Marc Gethers, an undergraduate alumnus of the Department of Industrial & Systems Engineering and Engineering Management (ISEEM) at The University of Alabama in Huntsville (UAH), is currently pursuing his master’s degree in the same field under the guidance of Dr. L. Dale Thomas, eminent scholar and ISEEM professor. In addition to conducting research for his master’s thesis, entitled “Goal Function Tree (GFT) for an Unmanned Aerial Vehicle in a Systems-Modeling Language Environment,” Gethers also serves as a research assistant in UAH’s Complex Systems Integration Lab, where he performs model-based systems engineering for a Boeing Defense, Space & Security program and supports a NASA X-ray telescope program called Lynx.

Marc Gethers

“Marc is researching how to adapt an abort-management technique – known as goal function trees – used on NASA’s Space Launch System to develop more robust systems in general,” says Dr. Thomas. “As systems become ever more complex, particularly owing to the growing use of embedded software and the Internet of Things, system robustness has become ever more critical to the successful development and operation of future systems.”

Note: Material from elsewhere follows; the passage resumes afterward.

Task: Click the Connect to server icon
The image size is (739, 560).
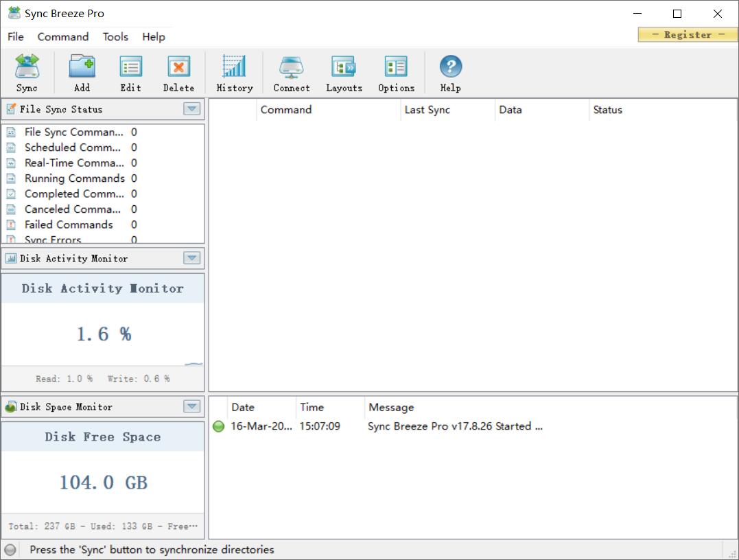Action: click(292, 72)
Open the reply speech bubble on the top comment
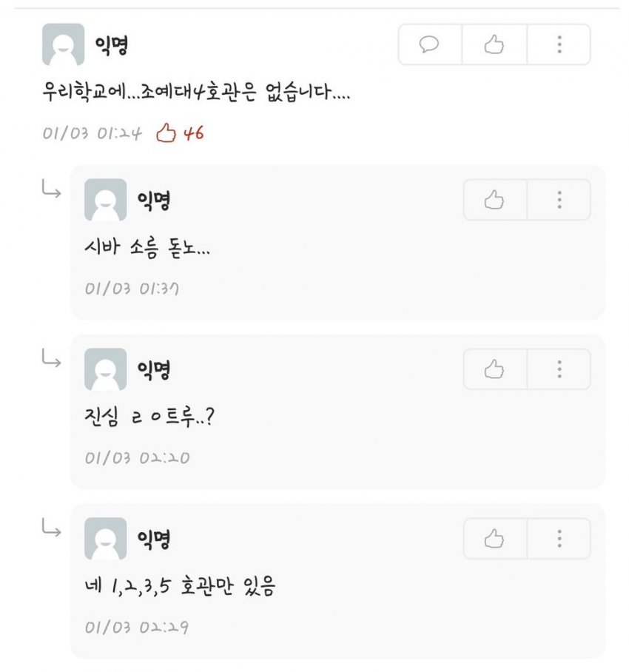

According to Gethers, the traditional requirement development process often focuses on how the system operates in the nominal environment, but it lacks rigor for off-nominal system definition. “Defining the off-nominal state is critical,” he says, “because all failures of a system represent the transition to the off-nominal state that are defined by a failure effect.” That transition is the failure, fault, or error of a system, which causes a failure effect of less than optimum operational capability. “Such degradation in performance can cause loss of mission, or worse, loss of life,” he says. “Without the realization of the off-nominal space, mission risk is increased due to unaccounted-for conditions that send the system outside of the nominal bounds.”

Gethers, who presented this past summer in Washington, D.C., and later at the Huntsville chapter meeting of the International Council on Systems Engineering, says that he is hopeful that his research improves system engineers’ ability to define system failures and effects earlier in the system-development process so that requirements can be developed to handle such cases. “The systems-modeling language environment will facilitate a more collaborative effort between the traditional failure modes and effects analysis teams and the integrated product teams to develop solutions earlier in the system lifecycle.”